Предложенный текст ▸
----
И яхта яхте говорит слова
На сленге моря, море курит трубки,
А в облаках наличье Божества —
Небесный царь рулит в небесной рубке…
Я выдумаю в снегодекабре
Похожую на яркий праздник деву,
Чтоб жизнь другую вылепить во мгле,
Поддавшись сочинительству и блефу.
(«Верченье вьюги, вспышки фонарей…»)
Приверженец творческой эклектичности, Чигрин не причисляет себя ни к каким поэтическим школам и течениям. Он наследник и продолжатель (но не подражатель!) того лучшего, что было создано его собратьями по перу в разные эпохи и времена. То он, как «мотылек словесного витья по Хлебникову крылышкует к свету», то ощущает себя одновременно «космонавтом постпушкинского слова» и «огоньком постблоковской поры», «посылая в другие столетья мейлы любви и целебную музыку дара». Об оригинальном сплаве разных стилей и жанров в поэзии Чигрина можно написать целое лингвистическое исследование. Бесшабашно легко вкрапляет Чигрин просторечия, сленг и словечки-символы современного компьютерного мира в свои утончённо философские стихи. И эти часто неожиданные лексические обороты вовсе не торчат из стихотворения, как шило из мешка, а становятся едва ли не главной изюминкой текста.
Я повторю который раз в году,
Не спотыкаясь на банальной фразе:
Сивилла не почешется в гробу,
Не выдохнет гречанка – мы на связи
По скайпу в наступающий четверг…
Сумбурность строчек. Вот и день померк
Ещё один…В подзорной трубке Феб —
Иллюзий Бог, которому до фени
Флэшбэк летучих рифм и тайный скреп? —
В нём сколько футов занебесной лени?
(«Просижен век на солнечной игле»)
----
Записи данных ▸
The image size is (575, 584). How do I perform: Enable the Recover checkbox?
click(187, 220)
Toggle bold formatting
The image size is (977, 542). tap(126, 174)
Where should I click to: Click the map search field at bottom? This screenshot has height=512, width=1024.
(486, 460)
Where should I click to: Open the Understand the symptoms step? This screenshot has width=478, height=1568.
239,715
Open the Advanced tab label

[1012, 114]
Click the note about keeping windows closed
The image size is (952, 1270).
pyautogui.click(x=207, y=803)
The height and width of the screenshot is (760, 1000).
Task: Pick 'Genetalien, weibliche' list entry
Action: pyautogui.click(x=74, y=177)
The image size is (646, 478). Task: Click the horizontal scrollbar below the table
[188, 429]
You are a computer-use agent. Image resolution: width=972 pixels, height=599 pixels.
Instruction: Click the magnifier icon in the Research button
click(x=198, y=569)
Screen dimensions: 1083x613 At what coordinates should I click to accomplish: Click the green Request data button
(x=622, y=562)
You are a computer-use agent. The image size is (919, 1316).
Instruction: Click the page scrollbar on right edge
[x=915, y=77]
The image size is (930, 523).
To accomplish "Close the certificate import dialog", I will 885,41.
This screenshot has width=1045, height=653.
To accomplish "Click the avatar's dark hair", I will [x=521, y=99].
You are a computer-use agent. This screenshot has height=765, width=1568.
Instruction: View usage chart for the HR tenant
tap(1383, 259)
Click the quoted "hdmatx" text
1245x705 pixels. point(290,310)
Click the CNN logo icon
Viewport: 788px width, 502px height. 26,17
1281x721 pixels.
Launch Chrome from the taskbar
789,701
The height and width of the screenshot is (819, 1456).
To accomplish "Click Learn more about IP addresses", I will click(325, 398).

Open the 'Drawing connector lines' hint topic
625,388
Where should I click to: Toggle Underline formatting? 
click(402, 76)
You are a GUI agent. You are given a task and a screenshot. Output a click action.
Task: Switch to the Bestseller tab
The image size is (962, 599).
----
Задание 1 ▸ Переведите на английский язык предложение из текста о поэзии Чигрина: «Об оригинальном сплаве разных стилей и жанров в поэзии Чигрина можно написать целое лингвистическое исследование».
Задание 2 ▸ Воспроизведите фрагмент текста о поэзии Чигрина целиком, от слов «Я повторю который» и вниз до слов «футов занебесной лени?».
Задание 3 ▸ Допишите продолжение текста о поэзии Чигрина так, чтобы оно начиналось сразу после его последней строки.
Записи — отдельный материал, с текстом о поэзии Чигрина они никак не связаны.

Результат выполнения 1 ▸ One could write an entire linguistic study about the original blend of different styles and genres in Chigrin's poetry.

Результат выполнения 2 ▸
Я повторю который раз в году,
Не спотыкаясь на банальной фразе:
Сивилла не почешется в гробу,
Не выдохнет гречанка – мы на связи
По скайпу в наступающий четверг…
Сумбурность строчек. Вот и день померк
Ещё один…В подзорной трубке Феб —
Иллюзий Бог, которому до фени
Флэшбэк летучих рифм и тайный скреп? —
В нём сколько футов занебесной лени?

Результат выполнения 3 ▸
Чигрину вообще очень удаются всякого рода поэтические эксперименты. Он не пытается искусственно вписаться в «новый век», «омолодиться» эликсиром виртуальной реальности с её новыми словесными кодами и терминами, заискивая перед читателями 21-го столетия. У него это получается само собой – очень органично. Поэт и «свет старозаветных берегов держит руками» и зажигает «лампу над морем» современности. На сжатом пространстве стиха умещаются символы, образы и даже бытовые детали разных веков и культурных эпох, сшиваются воедино сон и явь, фантазии и реальность, юность и старость, бренность и бессмертие – да так мастерски, что и швов не отыскать. Без всяких сомнений Чигрин – яркий представитель нового глобального поэтического мира, движимого жаждой стирания границ – и жанровых, и стилистико-семантических. И поэтому в руках у него, несомненно, билет-проводник в будущее.
Ставят лайки «ВКонтакте» то старому сотнику, то
Неприкаянной птице, летящей в старинном пальто:
Вариант – в макинтоше, плаще, титулярной шинели.
В общем – всё как всегда: сочинитель на коде припух,
Словно бы очертил в ветхой церкви спасительный круг…
На запоре кондовые двери.
(«Голова сновидений»)
Но Чигрину мало сшивать эпохи и художественные стили – он пытается также синтезировать в своей поэзии разные виды искусств – прежде всего живопись и музыку. Традиционно многие стихи в «Невидимом проводнике» посвящены французским импрессионистам – Писсаро, Синья-ку, Марке, Сезанну – «все мы Сезанном нетленны». Это и не удивительно, ведь его собственная поэзия ярко импрессионистична, насыщена оригинальными образами, неожиданными метафорами – «светятся губы метафор, равно диадемы, лунной хозяйке ложатся на жёлтую грудь…»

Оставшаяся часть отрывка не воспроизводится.